▶ [Recorded data]:
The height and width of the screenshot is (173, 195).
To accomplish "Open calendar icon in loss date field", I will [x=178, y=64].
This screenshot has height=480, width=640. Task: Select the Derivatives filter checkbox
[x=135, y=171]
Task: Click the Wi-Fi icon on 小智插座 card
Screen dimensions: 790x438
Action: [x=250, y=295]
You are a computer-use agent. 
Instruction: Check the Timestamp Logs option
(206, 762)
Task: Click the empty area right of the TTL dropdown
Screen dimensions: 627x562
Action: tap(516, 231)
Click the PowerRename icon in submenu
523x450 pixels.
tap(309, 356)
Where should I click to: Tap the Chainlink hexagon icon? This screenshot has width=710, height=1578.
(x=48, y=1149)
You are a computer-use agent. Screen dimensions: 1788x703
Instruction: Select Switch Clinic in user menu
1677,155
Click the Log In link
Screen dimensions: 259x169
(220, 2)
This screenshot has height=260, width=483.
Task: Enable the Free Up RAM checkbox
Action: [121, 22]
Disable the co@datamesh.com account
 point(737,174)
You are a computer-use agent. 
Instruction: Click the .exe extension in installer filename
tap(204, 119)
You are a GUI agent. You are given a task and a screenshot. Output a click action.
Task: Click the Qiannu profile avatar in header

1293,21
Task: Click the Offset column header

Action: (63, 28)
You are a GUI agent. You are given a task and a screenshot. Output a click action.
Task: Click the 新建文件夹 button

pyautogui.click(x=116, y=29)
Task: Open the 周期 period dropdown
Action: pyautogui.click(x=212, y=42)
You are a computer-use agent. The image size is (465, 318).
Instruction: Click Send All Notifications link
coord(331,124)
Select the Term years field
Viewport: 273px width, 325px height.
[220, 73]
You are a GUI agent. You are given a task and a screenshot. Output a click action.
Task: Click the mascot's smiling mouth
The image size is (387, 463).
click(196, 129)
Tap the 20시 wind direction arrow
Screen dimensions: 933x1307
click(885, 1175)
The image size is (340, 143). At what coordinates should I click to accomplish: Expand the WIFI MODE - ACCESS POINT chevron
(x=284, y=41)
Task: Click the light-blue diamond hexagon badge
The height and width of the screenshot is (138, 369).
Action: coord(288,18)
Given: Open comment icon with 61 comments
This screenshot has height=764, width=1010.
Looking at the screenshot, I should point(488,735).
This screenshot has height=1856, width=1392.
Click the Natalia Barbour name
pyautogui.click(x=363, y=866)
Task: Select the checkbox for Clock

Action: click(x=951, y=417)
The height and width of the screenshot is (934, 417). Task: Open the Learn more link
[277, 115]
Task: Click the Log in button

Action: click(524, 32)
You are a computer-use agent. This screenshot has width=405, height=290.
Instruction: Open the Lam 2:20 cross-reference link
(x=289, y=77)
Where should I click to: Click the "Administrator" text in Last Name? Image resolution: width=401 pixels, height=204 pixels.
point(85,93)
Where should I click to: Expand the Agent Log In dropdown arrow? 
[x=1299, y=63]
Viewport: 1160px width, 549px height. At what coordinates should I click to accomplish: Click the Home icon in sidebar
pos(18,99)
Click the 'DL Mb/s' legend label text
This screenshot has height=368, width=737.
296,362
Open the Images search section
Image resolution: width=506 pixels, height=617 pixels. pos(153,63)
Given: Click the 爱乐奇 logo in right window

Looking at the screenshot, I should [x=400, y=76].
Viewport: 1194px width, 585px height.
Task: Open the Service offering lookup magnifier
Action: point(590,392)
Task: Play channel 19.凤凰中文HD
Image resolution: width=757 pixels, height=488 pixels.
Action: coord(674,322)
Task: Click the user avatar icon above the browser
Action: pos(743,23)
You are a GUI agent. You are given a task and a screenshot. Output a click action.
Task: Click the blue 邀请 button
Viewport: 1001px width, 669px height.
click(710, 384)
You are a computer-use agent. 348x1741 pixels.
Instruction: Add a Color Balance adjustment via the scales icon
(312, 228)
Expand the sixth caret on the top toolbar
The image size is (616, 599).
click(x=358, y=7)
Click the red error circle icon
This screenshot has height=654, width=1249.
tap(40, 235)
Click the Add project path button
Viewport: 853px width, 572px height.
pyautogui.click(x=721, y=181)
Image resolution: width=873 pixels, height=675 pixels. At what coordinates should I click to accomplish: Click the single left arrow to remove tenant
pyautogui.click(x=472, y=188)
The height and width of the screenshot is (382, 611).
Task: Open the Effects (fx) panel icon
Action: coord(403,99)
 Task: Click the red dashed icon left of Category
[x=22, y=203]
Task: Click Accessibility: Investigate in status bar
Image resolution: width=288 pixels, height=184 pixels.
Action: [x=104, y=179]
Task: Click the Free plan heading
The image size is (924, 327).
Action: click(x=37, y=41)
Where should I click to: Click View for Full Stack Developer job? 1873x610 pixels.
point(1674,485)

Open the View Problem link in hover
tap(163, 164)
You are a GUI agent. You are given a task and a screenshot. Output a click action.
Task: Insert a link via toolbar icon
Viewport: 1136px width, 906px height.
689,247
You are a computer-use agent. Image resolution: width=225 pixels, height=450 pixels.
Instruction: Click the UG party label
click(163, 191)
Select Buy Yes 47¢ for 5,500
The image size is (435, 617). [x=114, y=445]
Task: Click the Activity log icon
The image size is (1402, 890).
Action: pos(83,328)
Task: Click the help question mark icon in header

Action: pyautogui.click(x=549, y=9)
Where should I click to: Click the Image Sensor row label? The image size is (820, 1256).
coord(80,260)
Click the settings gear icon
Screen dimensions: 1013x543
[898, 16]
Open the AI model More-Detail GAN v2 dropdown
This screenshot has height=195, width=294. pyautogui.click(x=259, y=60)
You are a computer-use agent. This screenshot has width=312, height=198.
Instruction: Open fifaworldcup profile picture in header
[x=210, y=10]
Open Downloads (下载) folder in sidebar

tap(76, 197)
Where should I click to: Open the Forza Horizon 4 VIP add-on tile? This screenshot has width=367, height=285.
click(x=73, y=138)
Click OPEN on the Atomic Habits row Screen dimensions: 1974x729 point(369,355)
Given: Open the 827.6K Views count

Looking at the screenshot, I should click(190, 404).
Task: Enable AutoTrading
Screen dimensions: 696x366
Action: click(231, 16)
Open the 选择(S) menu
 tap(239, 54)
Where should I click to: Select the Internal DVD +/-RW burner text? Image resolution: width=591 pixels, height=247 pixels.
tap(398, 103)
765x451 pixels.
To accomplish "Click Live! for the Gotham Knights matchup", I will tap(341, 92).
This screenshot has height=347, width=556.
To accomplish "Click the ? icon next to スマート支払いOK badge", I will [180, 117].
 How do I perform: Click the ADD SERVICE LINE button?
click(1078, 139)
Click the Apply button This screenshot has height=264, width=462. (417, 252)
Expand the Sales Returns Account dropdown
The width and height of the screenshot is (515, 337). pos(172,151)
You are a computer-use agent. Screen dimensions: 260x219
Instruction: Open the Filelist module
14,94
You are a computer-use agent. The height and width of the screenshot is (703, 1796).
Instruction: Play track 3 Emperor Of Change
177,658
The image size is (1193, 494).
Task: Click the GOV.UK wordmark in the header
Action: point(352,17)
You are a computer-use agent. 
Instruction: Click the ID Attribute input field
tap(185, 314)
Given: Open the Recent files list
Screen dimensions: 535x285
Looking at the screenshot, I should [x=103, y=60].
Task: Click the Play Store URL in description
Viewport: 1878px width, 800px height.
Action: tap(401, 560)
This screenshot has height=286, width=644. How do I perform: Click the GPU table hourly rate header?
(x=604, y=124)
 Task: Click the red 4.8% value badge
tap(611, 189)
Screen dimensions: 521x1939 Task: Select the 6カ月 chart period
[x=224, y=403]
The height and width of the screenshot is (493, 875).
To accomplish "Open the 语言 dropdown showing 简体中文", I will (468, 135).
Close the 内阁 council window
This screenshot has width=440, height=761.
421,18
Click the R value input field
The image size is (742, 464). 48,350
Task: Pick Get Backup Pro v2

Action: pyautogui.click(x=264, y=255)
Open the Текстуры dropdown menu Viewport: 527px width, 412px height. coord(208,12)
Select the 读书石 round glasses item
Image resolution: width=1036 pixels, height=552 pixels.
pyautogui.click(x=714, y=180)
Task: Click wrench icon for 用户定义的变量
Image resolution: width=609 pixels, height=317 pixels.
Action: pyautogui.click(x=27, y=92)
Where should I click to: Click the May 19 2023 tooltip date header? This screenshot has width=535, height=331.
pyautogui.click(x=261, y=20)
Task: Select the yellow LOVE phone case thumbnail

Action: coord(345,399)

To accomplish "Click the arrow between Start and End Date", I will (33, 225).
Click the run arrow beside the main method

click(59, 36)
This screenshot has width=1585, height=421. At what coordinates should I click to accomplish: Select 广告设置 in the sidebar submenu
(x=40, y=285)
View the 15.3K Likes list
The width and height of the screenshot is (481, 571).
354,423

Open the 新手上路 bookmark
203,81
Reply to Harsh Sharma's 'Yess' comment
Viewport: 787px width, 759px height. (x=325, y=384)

▶ [Task directions]: Copy out, from the listing above, every line that contains the string "will".

▶ [Result of the task]:
To accomplish "Open calendar icon in loss date field", I will [x=178, y=64].
To accomplish "Click Live! for the Gotham Knights matchup", I will tap(341, 92).
To accomplish "Click the ? icon next to スマート支払いOK badge", I will [180, 117].
To accomplish "Open the 语言 dropdown showing 简体中文", I will (468, 135).
To accomplish "Click the arrow between Start and End Date", I will (33, 225).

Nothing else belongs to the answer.